**Aim:**
Copy verbatim the lines from the line with "Where should I click to: Click the Podcast" to the line with "(1290, 334)", including both of those lines.

(Raw records)

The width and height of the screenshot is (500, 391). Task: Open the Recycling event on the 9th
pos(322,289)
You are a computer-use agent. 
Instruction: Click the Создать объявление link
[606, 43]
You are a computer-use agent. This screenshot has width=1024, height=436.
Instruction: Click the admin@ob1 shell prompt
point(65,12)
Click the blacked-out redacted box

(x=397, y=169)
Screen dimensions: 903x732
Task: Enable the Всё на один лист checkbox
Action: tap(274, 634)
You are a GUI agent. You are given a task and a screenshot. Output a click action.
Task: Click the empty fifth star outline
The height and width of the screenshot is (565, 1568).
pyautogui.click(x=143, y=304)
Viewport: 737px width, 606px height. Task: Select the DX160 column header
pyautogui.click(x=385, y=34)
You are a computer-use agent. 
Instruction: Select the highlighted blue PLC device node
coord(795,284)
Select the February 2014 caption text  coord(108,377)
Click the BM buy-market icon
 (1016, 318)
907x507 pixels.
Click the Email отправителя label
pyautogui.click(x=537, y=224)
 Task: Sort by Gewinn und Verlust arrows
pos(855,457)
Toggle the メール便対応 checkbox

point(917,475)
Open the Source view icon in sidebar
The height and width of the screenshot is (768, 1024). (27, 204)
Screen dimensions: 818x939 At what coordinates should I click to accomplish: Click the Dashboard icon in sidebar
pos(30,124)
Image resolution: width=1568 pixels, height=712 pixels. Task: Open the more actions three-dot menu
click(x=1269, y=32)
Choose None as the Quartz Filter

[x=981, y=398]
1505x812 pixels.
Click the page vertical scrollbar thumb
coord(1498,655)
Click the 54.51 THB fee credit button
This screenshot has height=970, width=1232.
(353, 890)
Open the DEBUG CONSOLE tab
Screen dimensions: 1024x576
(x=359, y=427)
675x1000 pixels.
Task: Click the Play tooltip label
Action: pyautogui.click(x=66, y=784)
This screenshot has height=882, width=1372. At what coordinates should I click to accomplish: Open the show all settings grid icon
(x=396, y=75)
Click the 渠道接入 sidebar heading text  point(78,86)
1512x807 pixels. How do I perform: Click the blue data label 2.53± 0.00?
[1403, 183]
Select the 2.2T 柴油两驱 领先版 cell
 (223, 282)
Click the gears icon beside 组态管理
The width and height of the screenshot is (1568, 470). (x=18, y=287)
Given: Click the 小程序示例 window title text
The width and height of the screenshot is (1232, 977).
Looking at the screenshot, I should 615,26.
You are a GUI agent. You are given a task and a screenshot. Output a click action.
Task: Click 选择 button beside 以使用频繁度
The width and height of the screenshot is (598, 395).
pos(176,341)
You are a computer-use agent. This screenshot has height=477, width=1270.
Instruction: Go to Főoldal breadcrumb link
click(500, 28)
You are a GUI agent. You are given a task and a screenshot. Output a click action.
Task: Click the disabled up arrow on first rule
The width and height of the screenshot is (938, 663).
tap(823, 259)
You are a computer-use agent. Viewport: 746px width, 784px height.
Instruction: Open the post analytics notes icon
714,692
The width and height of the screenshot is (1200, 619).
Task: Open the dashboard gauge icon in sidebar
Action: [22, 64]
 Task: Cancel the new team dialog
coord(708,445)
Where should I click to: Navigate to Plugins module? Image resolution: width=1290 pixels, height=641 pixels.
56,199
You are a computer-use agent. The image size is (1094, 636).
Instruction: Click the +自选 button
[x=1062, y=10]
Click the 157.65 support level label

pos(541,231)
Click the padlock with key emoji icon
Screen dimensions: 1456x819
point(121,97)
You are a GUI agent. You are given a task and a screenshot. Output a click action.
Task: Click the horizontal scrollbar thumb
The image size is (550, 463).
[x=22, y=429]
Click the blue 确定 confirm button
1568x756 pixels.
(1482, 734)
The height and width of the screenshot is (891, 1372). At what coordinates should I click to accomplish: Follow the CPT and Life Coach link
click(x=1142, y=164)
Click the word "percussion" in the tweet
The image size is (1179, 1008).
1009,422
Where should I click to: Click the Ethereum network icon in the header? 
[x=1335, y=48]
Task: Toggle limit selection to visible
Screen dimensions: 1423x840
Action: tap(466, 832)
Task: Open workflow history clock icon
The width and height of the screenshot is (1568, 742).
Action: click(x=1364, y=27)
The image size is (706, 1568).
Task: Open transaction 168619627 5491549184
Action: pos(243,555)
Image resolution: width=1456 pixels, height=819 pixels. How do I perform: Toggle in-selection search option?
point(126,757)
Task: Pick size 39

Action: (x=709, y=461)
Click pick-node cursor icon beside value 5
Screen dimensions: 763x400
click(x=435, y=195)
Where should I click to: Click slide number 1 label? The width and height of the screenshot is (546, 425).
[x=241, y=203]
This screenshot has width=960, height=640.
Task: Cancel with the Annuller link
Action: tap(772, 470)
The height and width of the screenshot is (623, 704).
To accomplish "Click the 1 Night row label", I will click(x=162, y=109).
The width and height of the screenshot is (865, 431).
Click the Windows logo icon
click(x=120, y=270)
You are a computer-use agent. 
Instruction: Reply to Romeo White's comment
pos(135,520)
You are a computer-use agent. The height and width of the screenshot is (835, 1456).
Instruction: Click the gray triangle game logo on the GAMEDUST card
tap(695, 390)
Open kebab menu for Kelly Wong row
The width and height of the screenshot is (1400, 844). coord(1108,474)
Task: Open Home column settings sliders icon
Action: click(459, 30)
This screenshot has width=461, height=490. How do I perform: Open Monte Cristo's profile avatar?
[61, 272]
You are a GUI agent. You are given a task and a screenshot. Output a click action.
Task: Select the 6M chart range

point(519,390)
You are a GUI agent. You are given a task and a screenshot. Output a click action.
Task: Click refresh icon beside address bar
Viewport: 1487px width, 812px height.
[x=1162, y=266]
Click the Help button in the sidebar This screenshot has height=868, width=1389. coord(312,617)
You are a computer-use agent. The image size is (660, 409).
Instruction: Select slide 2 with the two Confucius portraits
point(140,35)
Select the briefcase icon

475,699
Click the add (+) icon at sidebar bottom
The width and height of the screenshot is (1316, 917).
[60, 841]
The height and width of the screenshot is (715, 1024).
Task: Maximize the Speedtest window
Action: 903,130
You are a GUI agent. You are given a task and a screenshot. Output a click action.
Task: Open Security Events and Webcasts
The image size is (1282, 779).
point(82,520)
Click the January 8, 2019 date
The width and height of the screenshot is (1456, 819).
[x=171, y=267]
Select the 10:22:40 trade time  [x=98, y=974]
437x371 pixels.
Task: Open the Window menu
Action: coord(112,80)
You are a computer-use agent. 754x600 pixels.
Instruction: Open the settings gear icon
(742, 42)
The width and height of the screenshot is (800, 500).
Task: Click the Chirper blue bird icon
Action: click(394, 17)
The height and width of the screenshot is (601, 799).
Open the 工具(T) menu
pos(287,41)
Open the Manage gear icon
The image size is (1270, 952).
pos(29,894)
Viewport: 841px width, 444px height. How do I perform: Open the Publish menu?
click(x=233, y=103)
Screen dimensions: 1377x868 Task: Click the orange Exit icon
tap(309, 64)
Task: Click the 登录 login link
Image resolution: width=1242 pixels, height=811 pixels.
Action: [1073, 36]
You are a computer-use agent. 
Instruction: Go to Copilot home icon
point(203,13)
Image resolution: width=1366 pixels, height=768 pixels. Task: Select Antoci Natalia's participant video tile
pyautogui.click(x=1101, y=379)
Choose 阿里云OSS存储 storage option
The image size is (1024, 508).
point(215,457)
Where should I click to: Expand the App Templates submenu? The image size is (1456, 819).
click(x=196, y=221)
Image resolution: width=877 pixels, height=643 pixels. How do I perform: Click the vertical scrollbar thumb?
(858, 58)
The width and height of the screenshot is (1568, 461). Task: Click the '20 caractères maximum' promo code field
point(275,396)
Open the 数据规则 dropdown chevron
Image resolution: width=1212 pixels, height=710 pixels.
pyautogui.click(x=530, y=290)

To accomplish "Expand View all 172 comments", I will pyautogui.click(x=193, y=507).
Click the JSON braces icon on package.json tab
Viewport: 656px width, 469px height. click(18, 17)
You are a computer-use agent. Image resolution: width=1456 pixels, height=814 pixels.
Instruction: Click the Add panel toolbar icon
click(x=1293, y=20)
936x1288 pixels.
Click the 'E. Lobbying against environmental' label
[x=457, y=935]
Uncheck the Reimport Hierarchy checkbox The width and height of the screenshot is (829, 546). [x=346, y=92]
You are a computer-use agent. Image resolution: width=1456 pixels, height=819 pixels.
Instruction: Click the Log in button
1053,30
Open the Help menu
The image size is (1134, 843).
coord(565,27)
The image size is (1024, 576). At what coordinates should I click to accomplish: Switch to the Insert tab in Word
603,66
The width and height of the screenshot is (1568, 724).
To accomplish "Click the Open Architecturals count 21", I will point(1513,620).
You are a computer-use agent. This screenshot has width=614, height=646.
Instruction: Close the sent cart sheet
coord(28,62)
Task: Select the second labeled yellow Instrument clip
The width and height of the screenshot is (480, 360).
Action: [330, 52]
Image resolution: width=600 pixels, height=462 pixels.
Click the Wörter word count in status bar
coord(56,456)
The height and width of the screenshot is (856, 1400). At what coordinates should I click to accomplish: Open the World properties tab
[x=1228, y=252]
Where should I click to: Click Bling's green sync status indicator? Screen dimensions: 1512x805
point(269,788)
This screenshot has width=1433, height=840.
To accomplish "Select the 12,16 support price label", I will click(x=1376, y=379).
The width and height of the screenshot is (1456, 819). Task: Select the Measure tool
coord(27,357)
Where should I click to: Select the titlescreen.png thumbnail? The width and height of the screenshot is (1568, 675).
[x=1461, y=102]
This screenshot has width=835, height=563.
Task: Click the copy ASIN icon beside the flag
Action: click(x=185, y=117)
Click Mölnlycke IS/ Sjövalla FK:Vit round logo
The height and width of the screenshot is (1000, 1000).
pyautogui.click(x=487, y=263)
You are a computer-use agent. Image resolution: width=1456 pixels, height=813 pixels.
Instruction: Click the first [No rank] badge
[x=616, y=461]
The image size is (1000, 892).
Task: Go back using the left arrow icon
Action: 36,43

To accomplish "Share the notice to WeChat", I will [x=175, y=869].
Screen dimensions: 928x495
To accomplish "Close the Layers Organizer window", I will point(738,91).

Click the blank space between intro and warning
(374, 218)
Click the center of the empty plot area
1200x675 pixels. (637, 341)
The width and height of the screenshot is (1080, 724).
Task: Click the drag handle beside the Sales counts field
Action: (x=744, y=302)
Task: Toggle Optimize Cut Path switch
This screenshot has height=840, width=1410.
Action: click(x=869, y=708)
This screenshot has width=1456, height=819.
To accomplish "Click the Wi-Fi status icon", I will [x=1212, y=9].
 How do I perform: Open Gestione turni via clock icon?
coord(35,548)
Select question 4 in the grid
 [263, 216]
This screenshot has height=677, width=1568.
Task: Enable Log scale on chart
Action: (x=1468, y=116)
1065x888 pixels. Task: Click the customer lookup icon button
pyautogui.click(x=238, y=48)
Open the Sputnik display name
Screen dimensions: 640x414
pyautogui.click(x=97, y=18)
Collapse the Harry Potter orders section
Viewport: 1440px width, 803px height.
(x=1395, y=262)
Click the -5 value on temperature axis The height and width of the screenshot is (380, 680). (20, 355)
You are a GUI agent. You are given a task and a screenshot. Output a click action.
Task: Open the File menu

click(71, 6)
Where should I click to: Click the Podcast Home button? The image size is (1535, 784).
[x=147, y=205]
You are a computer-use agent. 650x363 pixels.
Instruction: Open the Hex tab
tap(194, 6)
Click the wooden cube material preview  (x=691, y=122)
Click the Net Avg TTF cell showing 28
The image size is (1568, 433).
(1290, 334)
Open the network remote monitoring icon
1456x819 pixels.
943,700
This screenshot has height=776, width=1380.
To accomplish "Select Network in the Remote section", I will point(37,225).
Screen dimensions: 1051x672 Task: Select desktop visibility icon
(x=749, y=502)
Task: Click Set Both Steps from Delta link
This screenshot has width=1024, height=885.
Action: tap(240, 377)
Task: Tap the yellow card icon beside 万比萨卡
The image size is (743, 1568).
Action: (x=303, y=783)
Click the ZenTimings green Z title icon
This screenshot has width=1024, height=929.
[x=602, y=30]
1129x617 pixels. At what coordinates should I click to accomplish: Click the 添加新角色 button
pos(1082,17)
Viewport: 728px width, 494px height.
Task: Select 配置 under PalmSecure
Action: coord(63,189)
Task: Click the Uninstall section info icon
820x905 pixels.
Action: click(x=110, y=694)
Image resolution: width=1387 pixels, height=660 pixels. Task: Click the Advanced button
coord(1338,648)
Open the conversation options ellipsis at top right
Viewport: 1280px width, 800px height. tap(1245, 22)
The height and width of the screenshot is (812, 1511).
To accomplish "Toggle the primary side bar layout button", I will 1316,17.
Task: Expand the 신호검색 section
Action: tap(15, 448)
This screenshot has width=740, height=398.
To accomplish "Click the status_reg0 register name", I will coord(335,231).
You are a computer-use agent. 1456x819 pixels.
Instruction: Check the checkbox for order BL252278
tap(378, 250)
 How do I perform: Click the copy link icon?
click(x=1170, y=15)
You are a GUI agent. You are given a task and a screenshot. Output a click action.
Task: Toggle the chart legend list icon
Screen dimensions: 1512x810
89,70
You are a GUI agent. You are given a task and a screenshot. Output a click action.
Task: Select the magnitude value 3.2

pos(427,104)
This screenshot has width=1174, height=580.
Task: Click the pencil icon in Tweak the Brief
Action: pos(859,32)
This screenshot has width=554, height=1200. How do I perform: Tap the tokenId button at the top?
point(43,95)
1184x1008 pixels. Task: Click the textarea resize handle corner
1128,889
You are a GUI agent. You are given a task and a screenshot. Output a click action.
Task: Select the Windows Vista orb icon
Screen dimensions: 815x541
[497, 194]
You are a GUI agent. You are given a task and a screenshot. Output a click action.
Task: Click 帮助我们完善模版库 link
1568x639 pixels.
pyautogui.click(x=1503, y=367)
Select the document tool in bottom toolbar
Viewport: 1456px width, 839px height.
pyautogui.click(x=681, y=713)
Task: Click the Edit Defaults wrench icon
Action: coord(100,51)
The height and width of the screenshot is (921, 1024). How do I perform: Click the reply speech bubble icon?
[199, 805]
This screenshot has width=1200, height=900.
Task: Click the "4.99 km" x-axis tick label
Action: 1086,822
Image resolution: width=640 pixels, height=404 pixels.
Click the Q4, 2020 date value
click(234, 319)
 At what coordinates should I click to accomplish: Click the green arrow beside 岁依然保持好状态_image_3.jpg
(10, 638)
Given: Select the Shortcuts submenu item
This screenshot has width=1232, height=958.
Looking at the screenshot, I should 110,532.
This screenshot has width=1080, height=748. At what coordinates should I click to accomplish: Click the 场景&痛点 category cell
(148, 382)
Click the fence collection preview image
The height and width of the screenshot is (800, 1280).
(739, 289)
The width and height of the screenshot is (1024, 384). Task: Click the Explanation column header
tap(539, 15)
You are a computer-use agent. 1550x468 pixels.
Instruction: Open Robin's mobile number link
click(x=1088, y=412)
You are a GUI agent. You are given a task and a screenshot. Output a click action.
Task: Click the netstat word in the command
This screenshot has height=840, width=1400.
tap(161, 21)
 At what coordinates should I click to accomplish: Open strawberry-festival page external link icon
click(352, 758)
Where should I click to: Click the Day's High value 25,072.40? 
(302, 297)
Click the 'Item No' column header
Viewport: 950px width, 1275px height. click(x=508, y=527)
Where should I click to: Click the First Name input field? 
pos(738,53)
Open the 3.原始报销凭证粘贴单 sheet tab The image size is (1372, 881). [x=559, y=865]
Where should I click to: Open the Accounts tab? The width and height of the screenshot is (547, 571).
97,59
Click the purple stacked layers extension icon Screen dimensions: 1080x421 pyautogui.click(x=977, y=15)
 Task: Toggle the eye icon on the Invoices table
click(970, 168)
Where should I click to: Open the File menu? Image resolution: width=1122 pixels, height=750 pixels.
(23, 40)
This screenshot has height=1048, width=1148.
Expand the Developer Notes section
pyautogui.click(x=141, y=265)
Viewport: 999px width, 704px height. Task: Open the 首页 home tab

**Response to the task:**
Where should I click to: Click the Podcast Home button? The image size is (1535, 784).
[x=147, y=205]
You are a computer-use agent. 650x363 pixels.
Instruction: Open the Hex tab
tap(194, 6)
Click the wooden cube material preview  (x=691, y=122)
Click the Net Avg TTF cell showing 28
The image size is (1568, 433).
(1290, 334)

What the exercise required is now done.